Но, будучи национальным музыкантом и изливая в музыке страдания своей родины, Шопен в то же время запечатлевал в ней свою личную жизнь, со всеми ее стремлениями, скорбями, тревогами и так далее. Ни у одного артиста музыка так тесно не соприкасалась с поэзией, как у него: слушая его прелюдии, вальсы или ноктюрны, кажется, будто слышишь какое-нибудь чудное лирическое стихотворение; эти звуки яснее всяких слов говорят о вечном стремлении «dahin, dahin» [14], о той непонятной поэзии, которая заключена в слезах и страдании, о мучительных снах и видениях, овладевавших временами больной душой Шопена. Особенно фантастический характер имеют некоторые его прелюдии, написанные в старом монастыре на острове Майорка, когда ему казалось, что вокруг него встают из могил тени монахов и что воздух оглашается их страшным, замогильным пением. Иные прелюдии имеют совсем другой, более спокойный, мелодичный характер и написаны, очевидно, под примиряющей сенью южной природы, яркого солнечного неба и спокойного моря. По своему общему тону к прелюдиям более всего приближаются ноктюрны и баркарола ор. 60, которую известный пианист Тауэт определил как любовную сцену в гондоле. Ему в этой баркароле слышались и объятия, и поцелуи, и нежный шепот влюбленной пары.

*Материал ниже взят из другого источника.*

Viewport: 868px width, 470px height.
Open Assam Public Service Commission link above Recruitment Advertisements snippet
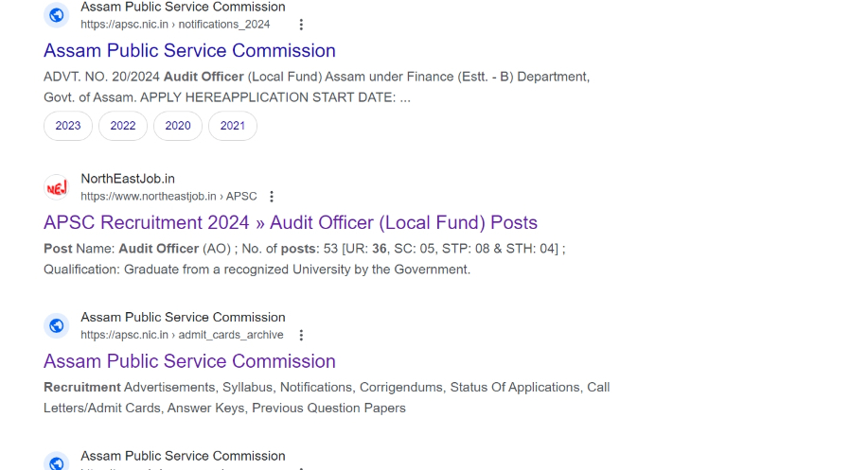(x=189, y=361)
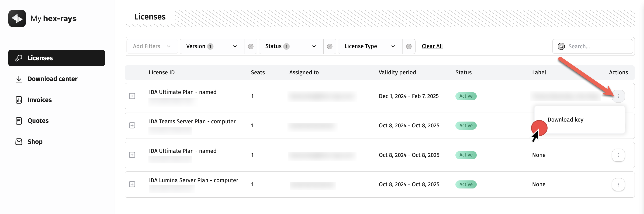Click into the Search field
Screen dimensions: 644x214
coord(598,46)
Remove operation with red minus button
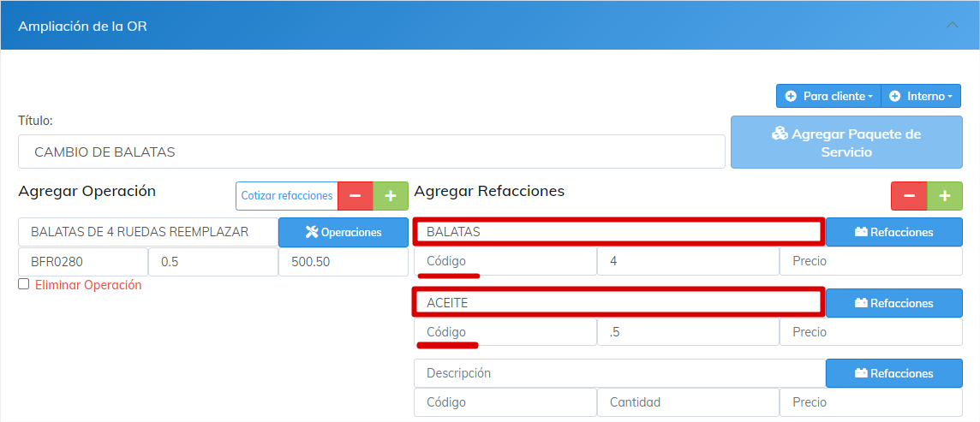This screenshot has height=422, width=980. (355, 196)
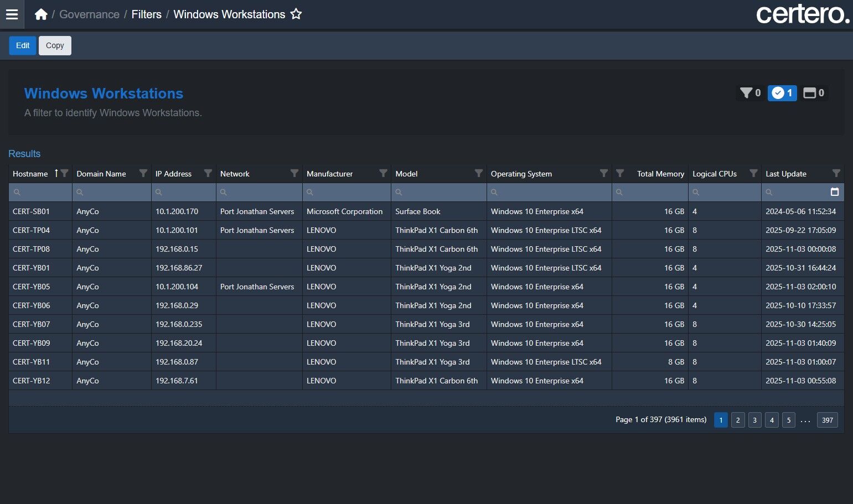Open the Logical CPUs filter dropdown

[753, 174]
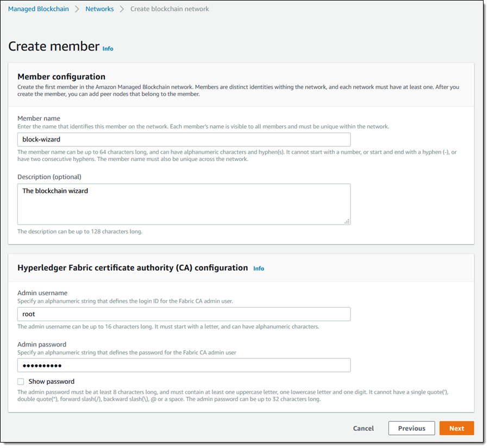The height and width of the screenshot is (448, 489).
Task: Click the 'Show password' label text
Action: click(x=52, y=382)
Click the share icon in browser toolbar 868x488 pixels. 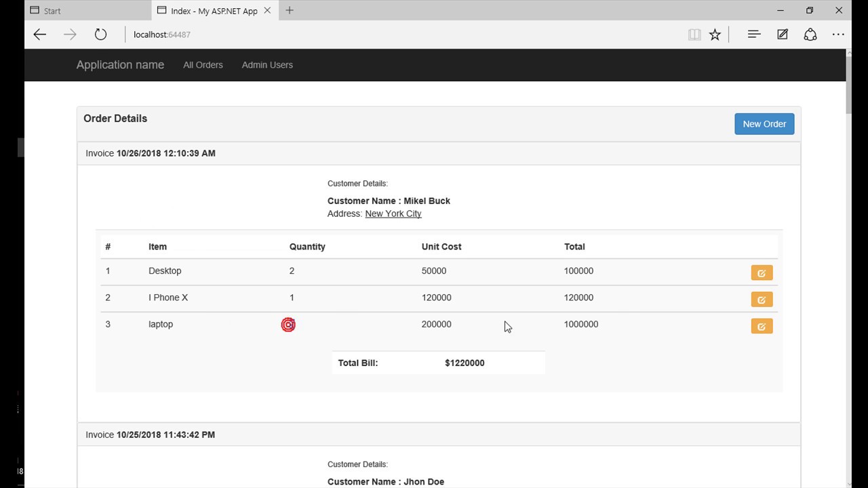pos(810,35)
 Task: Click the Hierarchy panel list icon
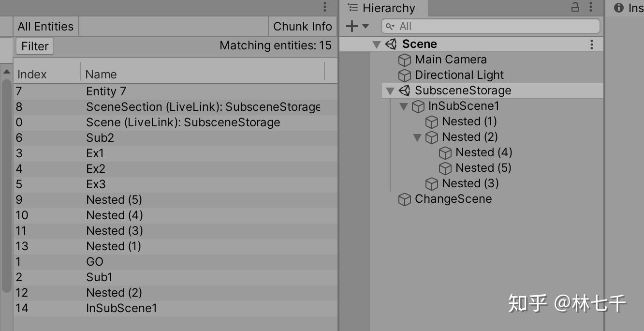tap(353, 8)
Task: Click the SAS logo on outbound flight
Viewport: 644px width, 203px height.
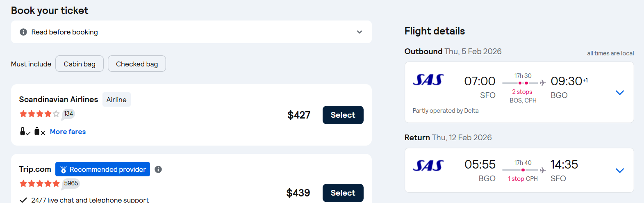Action: click(x=428, y=80)
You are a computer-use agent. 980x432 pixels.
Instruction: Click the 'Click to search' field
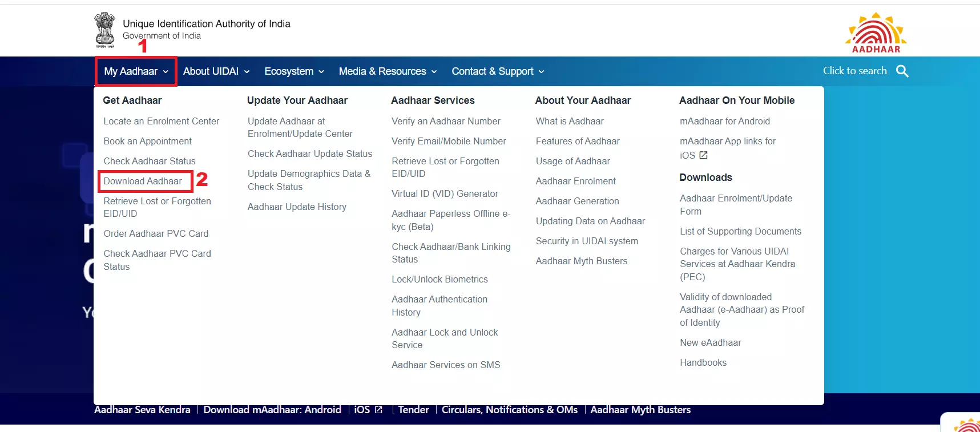tap(854, 71)
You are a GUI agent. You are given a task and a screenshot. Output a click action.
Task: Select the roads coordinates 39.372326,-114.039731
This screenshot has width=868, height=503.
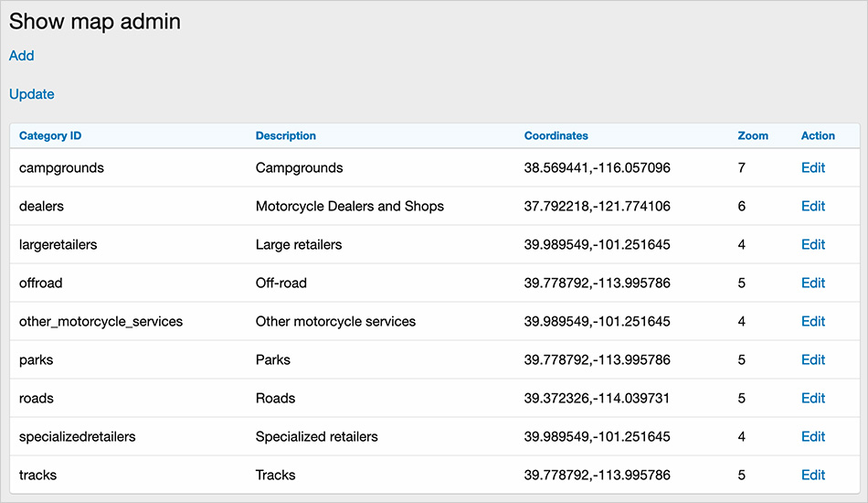click(597, 399)
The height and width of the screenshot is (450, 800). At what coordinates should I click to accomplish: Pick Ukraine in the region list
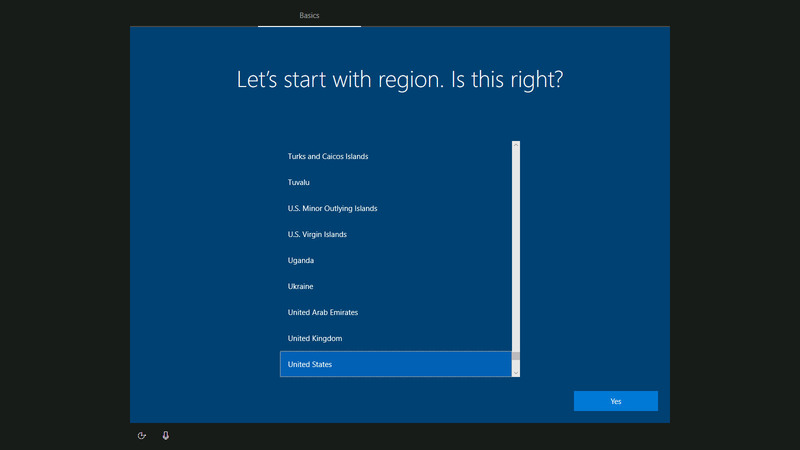pos(395,286)
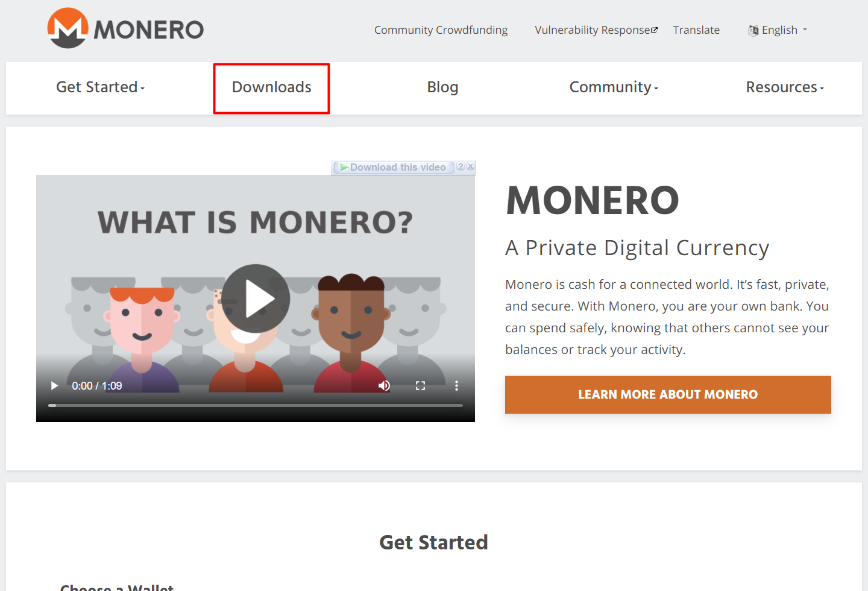Expand the Get Started menu
Screen dimensions: 868x591
(x=101, y=87)
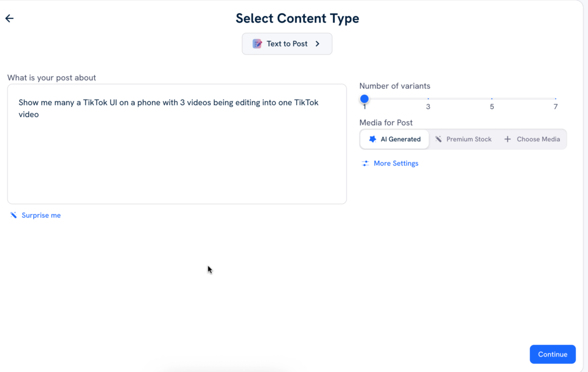Viewport: 588px width, 372px height.
Task: Click the Surprise me magic wand icon
Action: click(14, 215)
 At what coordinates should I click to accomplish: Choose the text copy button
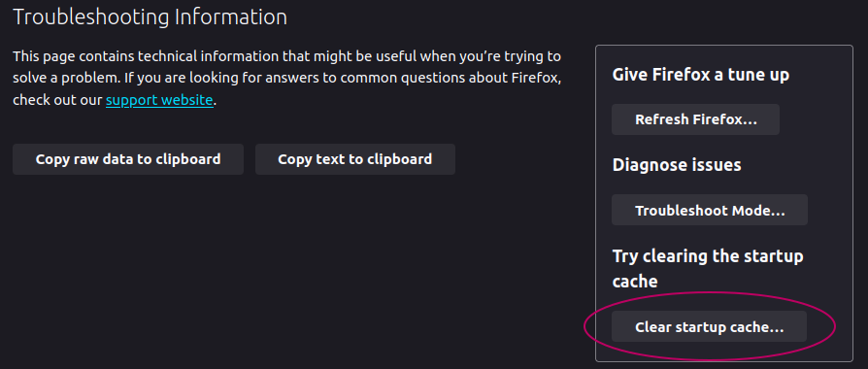pos(354,159)
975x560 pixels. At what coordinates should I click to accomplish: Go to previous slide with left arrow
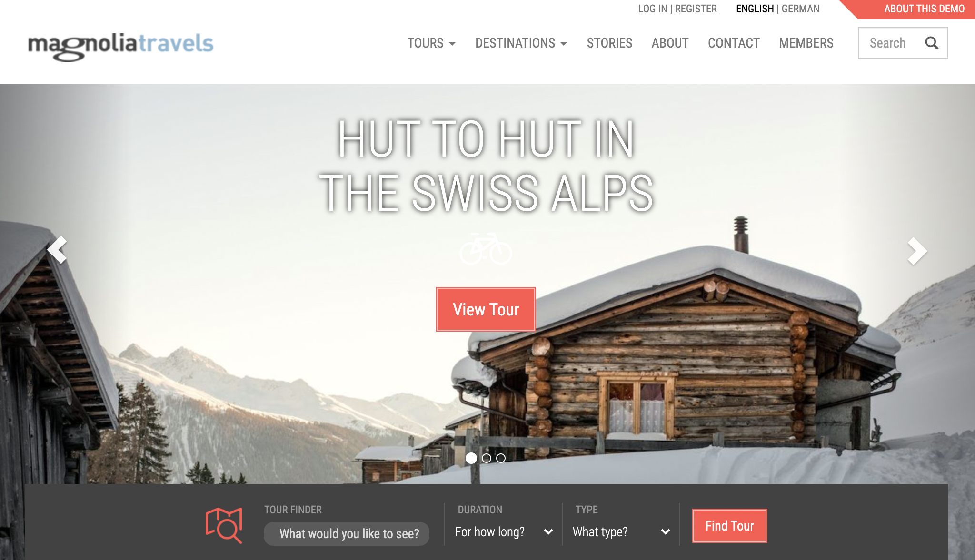click(x=57, y=250)
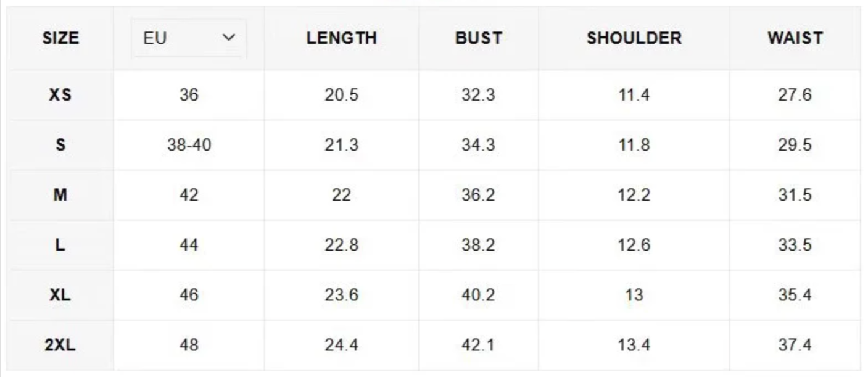The image size is (868, 377).
Task: Select the XS size row label
Action: 60,96
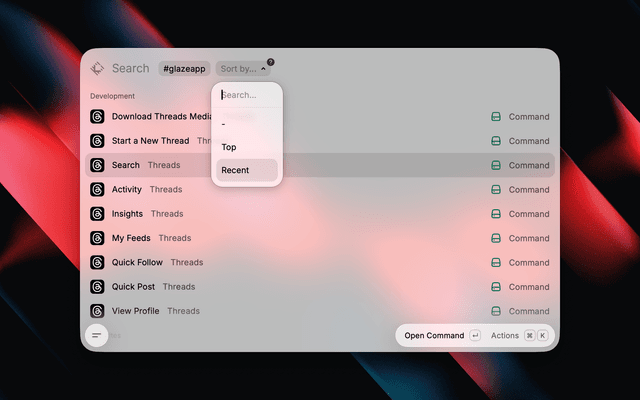Click the Threads icon beside Download Threads Media
Viewport: 640px width, 400px height.
point(97,117)
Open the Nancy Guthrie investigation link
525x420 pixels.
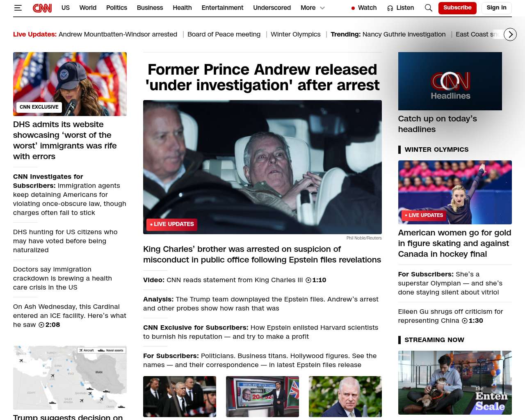404,34
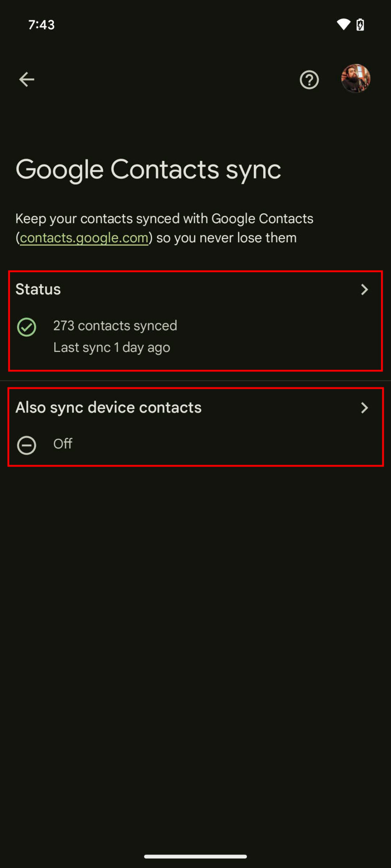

Из крупных произведений Шопена следует упомянуть его две сонаты, сонату для фортепиано и виолончели, посвященную его другу виолончелисту Франшомму, скерцо и баллады. Его знаменитую сонату B-moll с траурным маршем Шуман сравнивал с сфинксом, потому что она оставляет в душе впечатление какой-то мрачной, неразгаданной тайны. Баллады Шопена были навеяны ему поэмами Мицкевича и, по словам Шумана, какой-нибудь поэт легко мог бы подобрать к ним стихи. Это именно музыкальные сказки, которые невольно наводят на мысль о старых, поросших мхом замках, о красавицах, томящихся в этих замках, о рыцарях и их оруженосцах.
Вальсы Шопена, которые являются одними из самых популярных его произведений, носят совсем другой характер, нежели его польские танцы, ноктюрны и прочее. Это блестящие элегантные вещицы, принадлежащие скорее к типу салонной музыки. Шуман замечает про один из этих вальсов, что его можно играть только в том случае, если по крайней мере половина из присутствующих дам княгини. Но и в эти небольшие, светские продукты своей музы Шопен влагал свойственную ему поэзию и грусть, и некоторые из них представляют собой настоящие маленькие поэмы; таков, например, вальс A-dur, бывший любимым вальсом самого Шопена. Самый известный из его вальсов – прелестный, грациозный вальс D-moll (op. 64), так называемый valse du petit chien, написанный в честь собачки Жорж Санд.
Четыре скерцо Шопена совсем не оправдывают своего назначения: в них нет того живого, светлого элемента, который обыкновенно характеризует скерцо. «В какое же одеяние должна облечься печаль, если веселье закутывается в траурное покрывало?» – восклицает по этому поводу Шуман. И действительно, скерцо Шопена совершенно лишены всякого веселья и жизнерадостности. В них есть то, чего нет в его прочих произведениях – в них звучит не поэтическая тоска или нежная грусть, а слышится сильный, могучий гнев. Шуман сравнивает второе скерцо с «поэмами Байрона, такими нежными и смелыми, полными и любви и злобы».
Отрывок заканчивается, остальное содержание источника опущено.